消防学校の生活、学ぶこと

大切な基礎訓練

消防官として採用されると、最初の段階で必ず入ることになる消防学校。

そこでは体力練成をはじめ、消防活動に必要な機材・機器の取扱い、消火活動訓練、心肺蘇生法など、消防士として活躍していくうえで必要な知識と技能を身につけます。

消防士は現場の第一線に出て消火・救命活動を行う職業ですからどれも大事な項目ですが、とくに体力づくりと基礎訓練は、すべての基になるという意味で重要視されています。

入学してくる人のなかには、体力に自信がなく不安を抱えている人もいるようですが、消防学校といっても決して映画に出てくるような鬼軍曹がいるわけではないため、それほど心配することはありません。

消防学校によって多少の違いはあると思いますが、消防学校の1日は、人員点呼にはじまり、体力練成を行った後、清掃、朝食、服装の点検などがあり、午前のカリキュラムに入ります。

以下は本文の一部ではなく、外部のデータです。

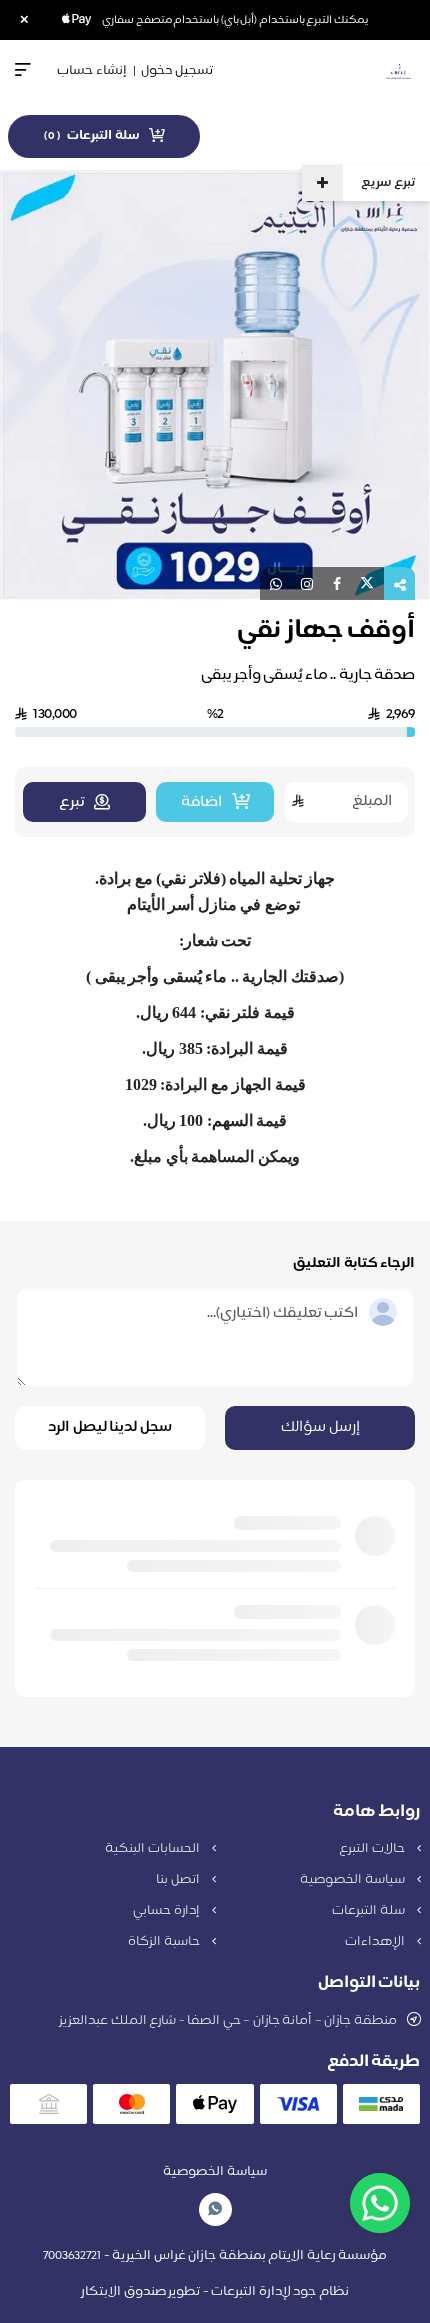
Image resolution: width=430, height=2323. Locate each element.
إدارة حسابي (167, 1911)
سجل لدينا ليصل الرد (110, 1427)
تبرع (71, 802)
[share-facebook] (337, 583)
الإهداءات (376, 1942)
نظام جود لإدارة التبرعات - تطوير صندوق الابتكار (215, 2292)
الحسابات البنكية (153, 1849)
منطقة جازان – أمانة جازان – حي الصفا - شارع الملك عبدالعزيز (228, 2021)
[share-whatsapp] (276, 583)
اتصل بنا (179, 1880)
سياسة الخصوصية (353, 1880)
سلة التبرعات (369, 1911)
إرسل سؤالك (320, 1427)
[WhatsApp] (215, 2209)
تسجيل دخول (177, 71)
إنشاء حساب (92, 71)
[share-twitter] (367, 583)
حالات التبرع (373, 1849)
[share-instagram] (307, 583)
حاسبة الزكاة (165, 1942)
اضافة (201, 802)
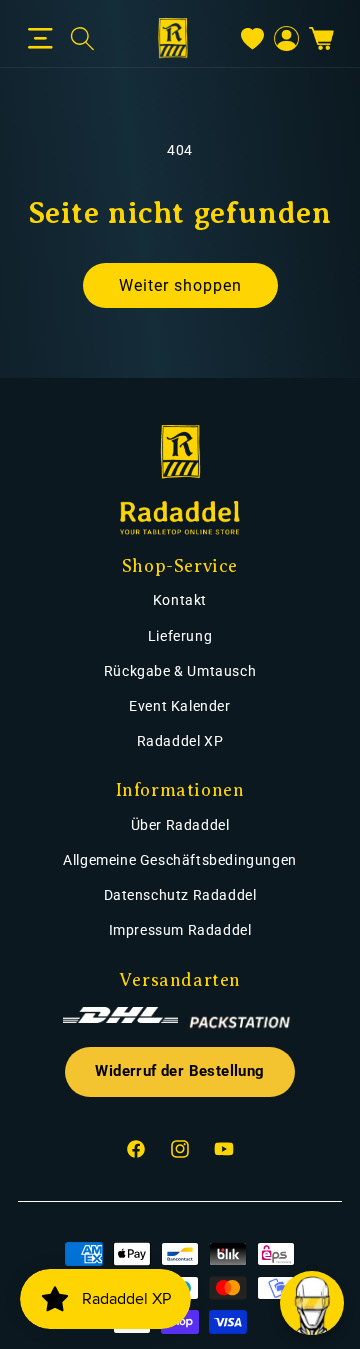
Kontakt (180, 600)
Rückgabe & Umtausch (180, 671)
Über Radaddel (180, 825)
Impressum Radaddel (180, 930)
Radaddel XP (180, 741)
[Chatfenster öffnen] (312, 1303)
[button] (40, 39)
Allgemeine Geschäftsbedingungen (180, 860)
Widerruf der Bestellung (179, 1071)
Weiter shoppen (180, 285)
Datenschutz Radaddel (180, 895)
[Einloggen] (286, 38)
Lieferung (180, 636)
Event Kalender (179, 706)
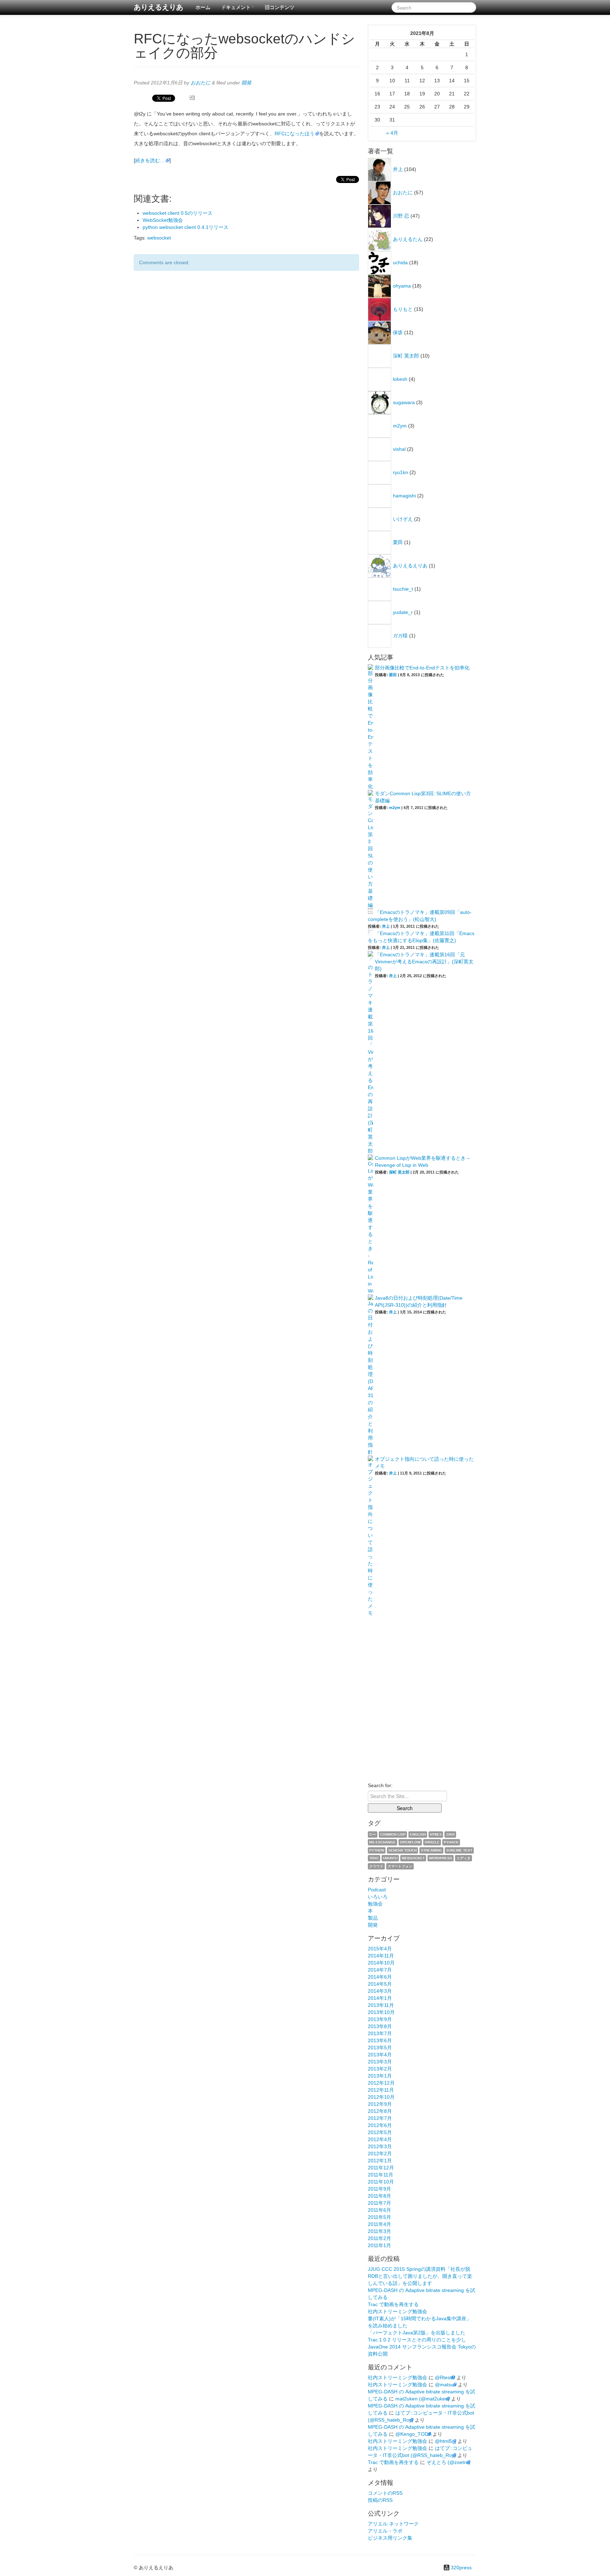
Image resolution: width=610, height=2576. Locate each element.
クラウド (376, 1866)
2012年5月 (380, 2132)
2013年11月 (381, 2005)
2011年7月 (379, 2203)
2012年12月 (381, 2083)
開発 (246, 82)
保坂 (398, 332)
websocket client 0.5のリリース (178, 213)
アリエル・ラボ (385, 2531)
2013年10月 (381, 2012)
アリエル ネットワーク (393, 2524)
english (418, 1834)
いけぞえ (403, 519)
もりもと (403, 309)
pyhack (451, 1842)
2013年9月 (380, 2019)
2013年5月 (380, 2047)
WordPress (440, 1858)
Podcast (377, 1889)
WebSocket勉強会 (163, 220)
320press (461, 2567)
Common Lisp (393, 1834)
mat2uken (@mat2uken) (422, 2398)
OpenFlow (410, 1842)
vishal (399, 449)
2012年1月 (380, 2160)
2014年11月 (381, 1955)
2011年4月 (379, 2224)
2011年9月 (379, 2189)
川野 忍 (401, 216)
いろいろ (378, 1896)
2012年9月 (380, 2104)
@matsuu (445, 2384)
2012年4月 (380, 2139)
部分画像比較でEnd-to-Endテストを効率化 (422, 667)
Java (450, 1834)
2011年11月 (380, 2175)
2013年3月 (380, 2061)
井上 (398, 169)
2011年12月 (381, 2167)
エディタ (463, 1858)
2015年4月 (380, 1948)
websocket (159, 238)
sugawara (404, 402)
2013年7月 (380, 2033)
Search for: (380, 1785)
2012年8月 (380, 2111)
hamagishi (404, 495)
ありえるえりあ (158, 7)
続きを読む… (150, 160)
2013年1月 (380, 2076)
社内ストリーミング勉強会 (397, 2311)
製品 (373, 1918)
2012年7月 (380, 2118)
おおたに (200, 82)
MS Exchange (382, 1842)
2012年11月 (381, 2090)
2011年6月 (379, 2210)
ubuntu (390, 1858)
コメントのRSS (385, 2493)
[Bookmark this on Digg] (192, 98)
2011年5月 (379, 2217)
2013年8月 (380, 2026)
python (376, 1850)
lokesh (400, 379)
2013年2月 (380, 2069)
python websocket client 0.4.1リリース (185, 227)
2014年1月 (380, 1998)
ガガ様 (400, 635)
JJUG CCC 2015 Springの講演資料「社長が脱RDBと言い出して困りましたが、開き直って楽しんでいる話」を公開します (420, 2276)
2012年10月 (381, 2097)
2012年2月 (380, 2153)
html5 (436, 1834)
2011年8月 (379, 2196)
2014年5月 (380, 1984)
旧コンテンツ (279, 7)
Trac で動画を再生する (393, 2304)
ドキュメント (236, 7)
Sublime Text (459, 1850)
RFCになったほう (295, 133)
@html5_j (445, 2441)
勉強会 (375, 1904)
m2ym (400, 426)
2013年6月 (380, 2040)
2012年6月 (380, 2125)
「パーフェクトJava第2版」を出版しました (416, 2332)
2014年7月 (380, 1970)
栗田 (398, 542)
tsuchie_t (403, 589)
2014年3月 (380, 1991)
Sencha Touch (402, 1850)
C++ (372, 1834)
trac (374, 1858)
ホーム (203, 7)
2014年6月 (380, 1977)
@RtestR (445, 2377)
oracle (432, 1842)
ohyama (402, 286)
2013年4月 (380, 2054)
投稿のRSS (380, 2500)
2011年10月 (381, 2182)
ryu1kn (400, 472)
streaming (431, 1850)
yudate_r (403, 612)
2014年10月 (381, 1963)
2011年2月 (379, 2238)
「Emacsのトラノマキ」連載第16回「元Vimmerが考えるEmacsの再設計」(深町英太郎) (424, 961)
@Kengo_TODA (413, 2434)
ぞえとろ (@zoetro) (448, 2462)
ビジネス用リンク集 (390, 2538)
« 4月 (392, 133)
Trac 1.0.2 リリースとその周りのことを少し (417, 2339)
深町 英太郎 (406, 356)
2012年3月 (380, 2146)
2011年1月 (379, 2245)
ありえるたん (408, 239)
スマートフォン (400, 1866)
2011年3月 (379, 2231)
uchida (400, 262)
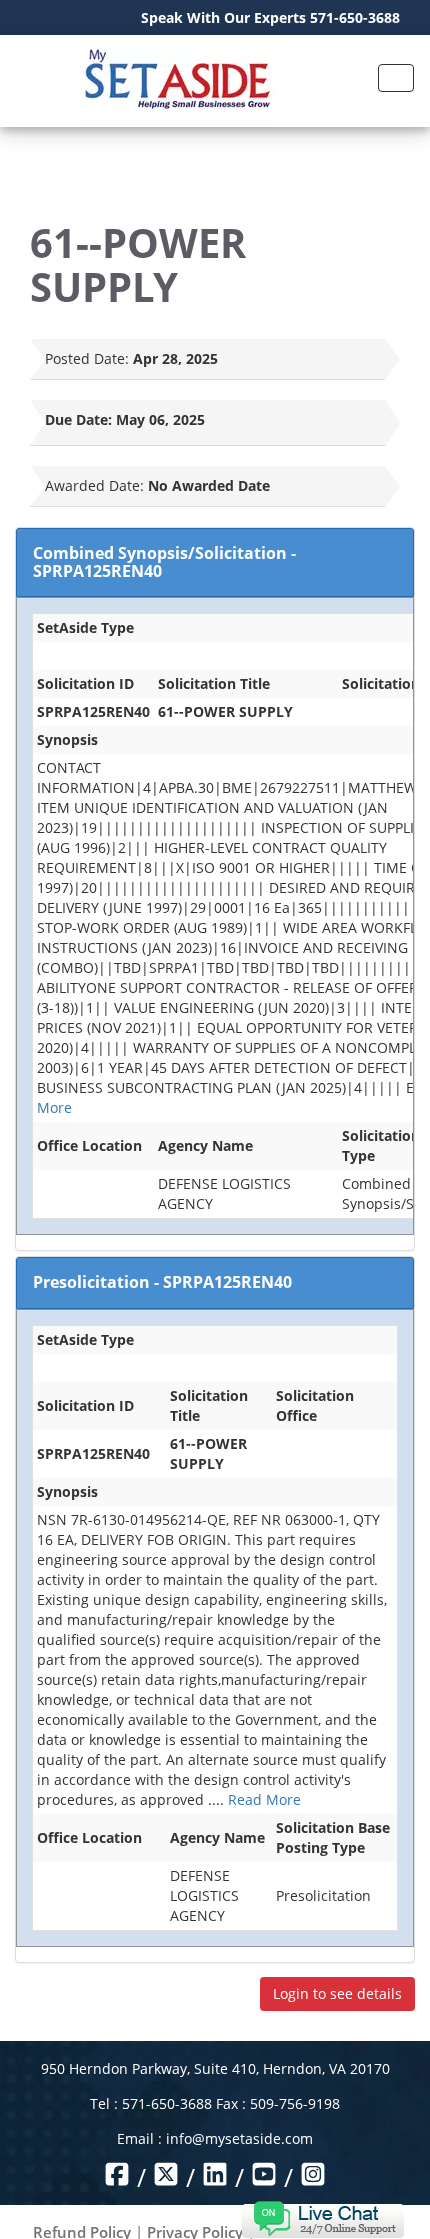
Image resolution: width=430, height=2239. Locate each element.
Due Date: (78, 419)
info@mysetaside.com (239, 2138)
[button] (322, 2217)
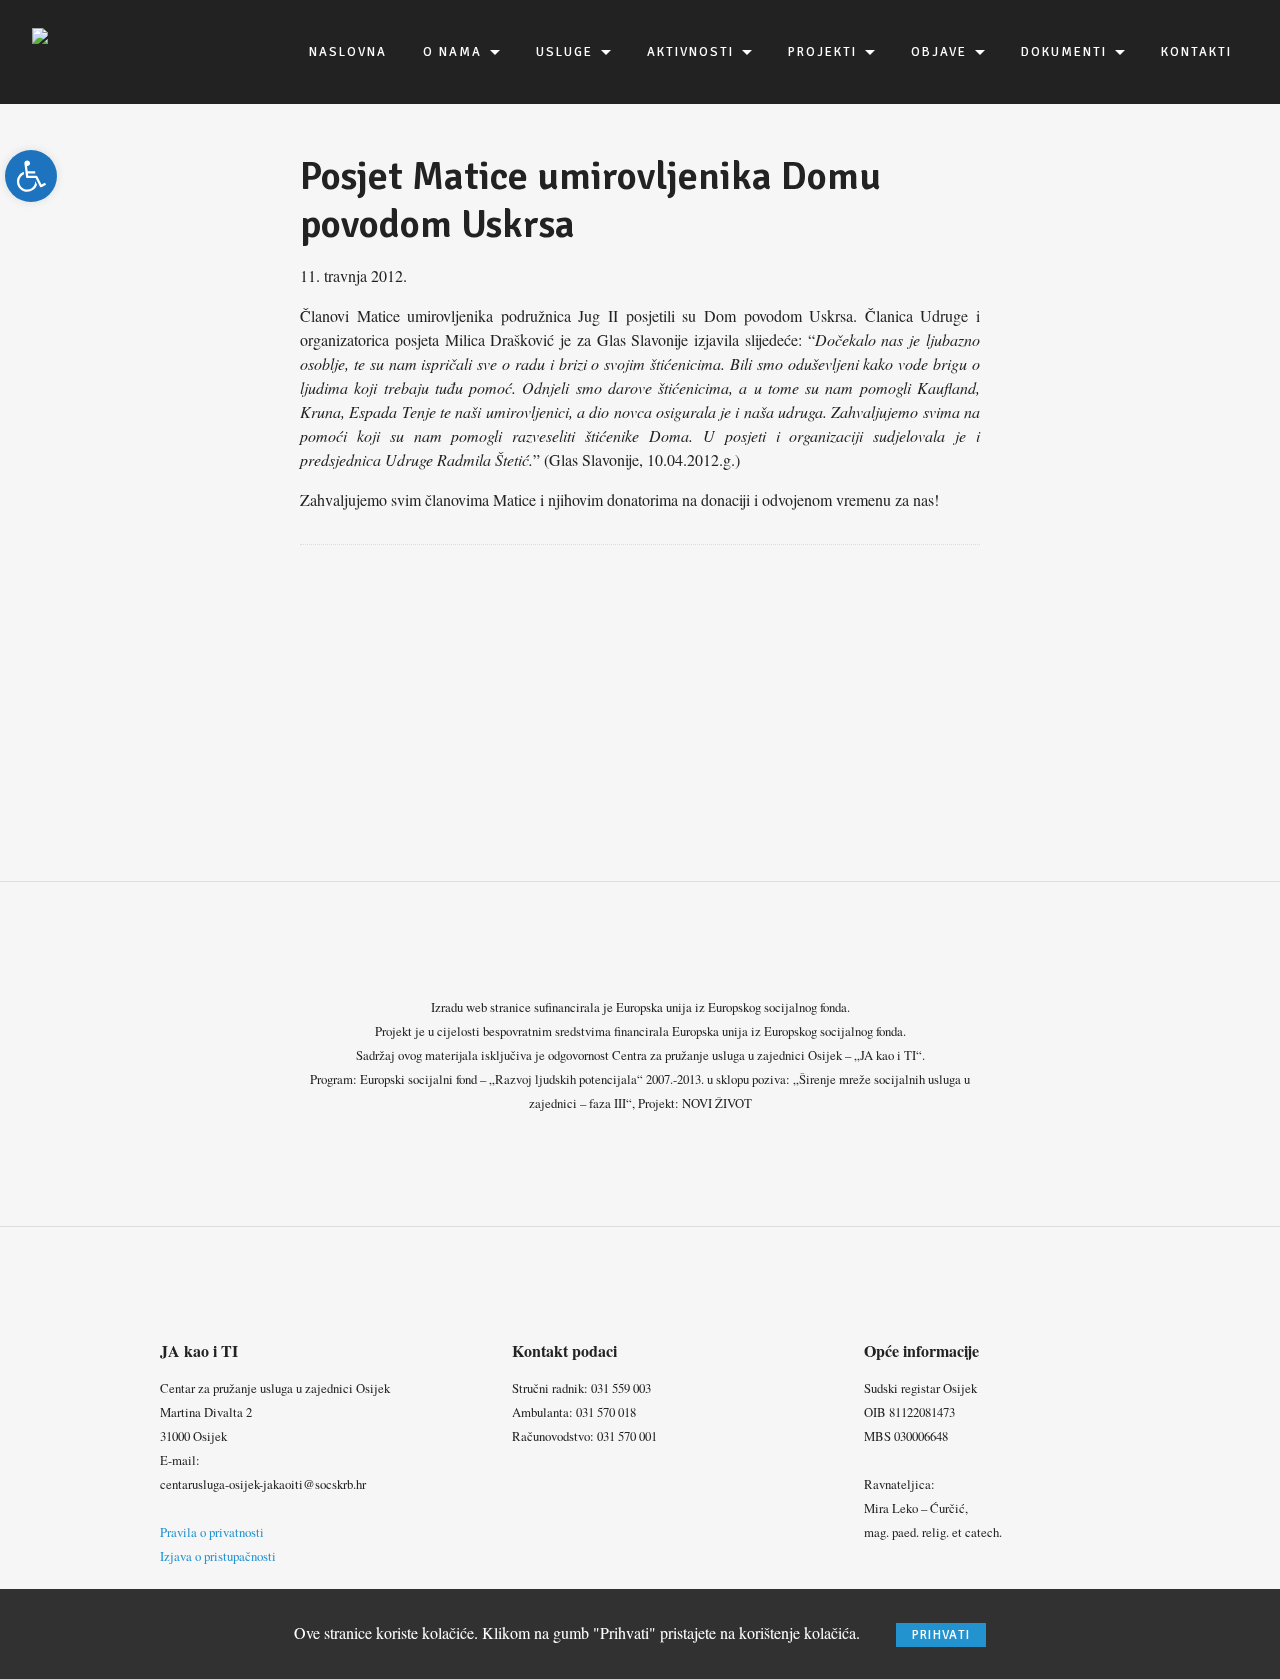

体力練成は朝一番で行われることが多く、その内容としてはストレッチ、ランニングや筋力トレーニングが基本となっています。

訓練期間は半年〜1年

東京消防庁の場合、学生訓練棟という施設が用意されており、放水訓練や梯子をかけて昇り降りする訓練が行われます。

またビルや住宅街を模した訓練施設では、中層ビルや高層ビルの火災を想定した消火・救命訓練、地下街のショッピング施設などで起きる火災を想定した消火訓練なども行われます。

そのほか、はしご車訓練、救助訓練などがあり、1日のカリキュラムとしてはかなり充実した内容です。

消防学校は半年から1年の訓練期間を経て卒業となり、卒業後はそれぞれが所属する消防本部に戻って、消防士としての任務に就きます。

寮生活を送る

消防学校は、ほとんどの自治体で「全寮制」となっています。

消防職員として決められたルールの下で生活することが求められ、入校直後などは、外出制限や外泊禁止といった厳しい規則が敷かれていることも珍しくありません。

食事や入浴、就寝などの時間も決められています。

ちなみに訓練中の期間であっても、各市町村から消防学校への入学・研修を命じられた消防職員として、給与・各種手当等が支給されます。

そのため、一般的な高校や大学などの学生の生活とはまったく異なるものとなりますし、使命感を持って過ごす必要があります。

決められた訓練以外の時間にも自主的にトレーニングや勉強を重ね、少しでも早く一人前になろうと努力していく姿勢が求められるでしょう。